» Set exercise
Copy out the text on streaming a CSV export, word for word and in full.

» Selected extract
[Start]

This sort of process is slow and error prone. The destination system must wait until the first two processes (generating the export file, then uploading it) are complete before it can even start. Because the second and third steps are time-dependent, they may fail if an unexpected condition caused any preceding task to run late.

A better alternative is to perform these operations in parallel. By streaming the output generated by the source system, the destination system can consume it as it is being produced, eliminating the redundant and time-consuming copy steps.

Example Export

For example, the following code simulates a batch process that exports a CSV document. It uses the WebServiceProxy and CSVEncoder classes from the open-source HTTP-RPC framework to upload the simulated data to a RESTful web service. The string values passed to the encoder’s constructor represent the columns in the output file:

WebServiceProxy webServiceProxy = new WebServiceProxy("POST", new URL(url));

webServiceProxy.setRequestHandler((outputStream) -> {
    CSVEncoder csvEncoder = new CSVEncoder(listOf("text1", "text2", "number1", "number2", "number3"));

    csvEncoder.write(new Rows(count), outputStream);
});

webServiceProxy.invoke();

The data is provided by the following class, which simply generates an arbitrary number of duplicate rows. In a real application, the data would most likely come from a relational database or something similar:

public static class Rows implements Iterable<Map<String, Object>> {
    private int count;

    private int i = 0;

    public Rows(int count) {
        this.count = count;
    }

    private Map<String, Object> row = mapOf(
        entry("text1", "abcdefghijklmnopqrstuvwxyz"),
        entry("text2", "ABCDEFG"),
        entry("number1", 123456),
        entry("number2", 101.05),
        entry("number3", 2002.0125)

[End]

» Items
[Start]

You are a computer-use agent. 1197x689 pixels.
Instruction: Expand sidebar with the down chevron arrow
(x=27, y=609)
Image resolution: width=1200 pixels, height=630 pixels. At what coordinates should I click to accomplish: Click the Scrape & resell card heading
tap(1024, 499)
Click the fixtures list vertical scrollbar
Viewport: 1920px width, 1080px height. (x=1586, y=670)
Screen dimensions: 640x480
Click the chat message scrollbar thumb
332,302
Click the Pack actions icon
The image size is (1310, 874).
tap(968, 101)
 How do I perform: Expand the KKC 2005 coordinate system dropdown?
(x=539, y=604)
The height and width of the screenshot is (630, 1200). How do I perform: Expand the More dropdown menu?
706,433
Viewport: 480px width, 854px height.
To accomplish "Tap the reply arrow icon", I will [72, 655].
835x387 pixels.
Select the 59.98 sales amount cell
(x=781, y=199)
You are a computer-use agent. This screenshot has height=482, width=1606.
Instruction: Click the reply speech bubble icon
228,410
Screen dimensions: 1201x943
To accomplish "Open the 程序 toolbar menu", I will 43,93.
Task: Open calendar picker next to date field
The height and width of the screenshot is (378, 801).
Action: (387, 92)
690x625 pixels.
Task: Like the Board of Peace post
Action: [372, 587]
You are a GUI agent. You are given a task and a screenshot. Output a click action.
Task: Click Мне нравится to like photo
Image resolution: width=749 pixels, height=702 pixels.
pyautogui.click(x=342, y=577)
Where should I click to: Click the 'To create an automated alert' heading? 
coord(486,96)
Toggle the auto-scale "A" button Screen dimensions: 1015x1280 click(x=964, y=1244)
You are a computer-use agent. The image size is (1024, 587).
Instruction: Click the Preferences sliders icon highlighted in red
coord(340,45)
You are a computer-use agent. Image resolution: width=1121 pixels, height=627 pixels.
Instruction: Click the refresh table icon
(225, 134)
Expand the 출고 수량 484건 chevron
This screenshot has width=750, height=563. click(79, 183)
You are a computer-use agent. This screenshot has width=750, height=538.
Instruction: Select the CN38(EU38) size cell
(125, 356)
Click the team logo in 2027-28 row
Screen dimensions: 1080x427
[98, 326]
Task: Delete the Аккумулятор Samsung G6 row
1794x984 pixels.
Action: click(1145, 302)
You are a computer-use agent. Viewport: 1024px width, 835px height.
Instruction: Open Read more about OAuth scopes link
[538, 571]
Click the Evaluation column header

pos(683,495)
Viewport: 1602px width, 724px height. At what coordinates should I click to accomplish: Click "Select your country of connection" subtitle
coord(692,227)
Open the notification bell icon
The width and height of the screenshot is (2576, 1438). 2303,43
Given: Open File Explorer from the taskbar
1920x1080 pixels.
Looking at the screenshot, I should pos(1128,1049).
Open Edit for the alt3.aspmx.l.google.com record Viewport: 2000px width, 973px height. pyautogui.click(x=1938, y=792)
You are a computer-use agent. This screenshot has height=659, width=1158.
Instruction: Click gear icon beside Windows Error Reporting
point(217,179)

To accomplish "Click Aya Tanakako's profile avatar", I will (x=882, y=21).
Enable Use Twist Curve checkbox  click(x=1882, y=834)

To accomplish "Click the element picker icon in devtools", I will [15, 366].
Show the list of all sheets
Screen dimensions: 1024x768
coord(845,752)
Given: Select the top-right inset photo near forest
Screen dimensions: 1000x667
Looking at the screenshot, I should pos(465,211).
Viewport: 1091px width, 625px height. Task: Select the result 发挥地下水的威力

[End]

» Completed exercise
This sort of process is slow and error prone. The destination system must wait until the first two processes (generating the export file, then uploading it) are complete before it can even start. Because the second and third steps are time-dependent, they may fail if an unexpected condition caused any preceding task to run late.

A better alternative is to perform these operations in parallel. By streaming the output generated by the source system, the destination system can consume it as it is being produced, eliminating the redundant and time-consuming copy steps.

Example Export

For example, the following code simulates a batch process that exports a CSV document. It uses the WebServiceProxy and CSVEncoder classes from the open-source HTTP-RPC framework to upload the simulated data to a RESTful web service. The string values passed to the encoder’s constructor represent the columns in the output file:

WebServiceProxy webServiceProxy = new WebServiceProxy("POST", new URL(url));

webServiceProxy.setRequestHandler((outputStream) -> {
    CSVEncoder csvEncoder = new CSVEncoder(listOf("text1", "text2", "number1", "number2", "number3"));

    csvEncoder.write(new Rows(count), outputStream);
});

webServiceProxy.invoke();

The data is provided by the following class, which simply generates an arbitrary number of duplicate rows. In a real application, the data would most likely come from a relational database or something similar:

public static class Rows implements Iterable<Map<String, Object>> {
    private int count;

    private int i = 0;

    public Rows(int count) {
        this.count = count;
    }

    private Map<String, Object> row = mapOf(
        entry("text1", "abcdefghijklmnopqrstuvwxyz"),
        entry("text2", "ABCDEFG"),
        entry("number1", 123456),
        entry("number2", 101.05),
        entry("number3", 2002.0125)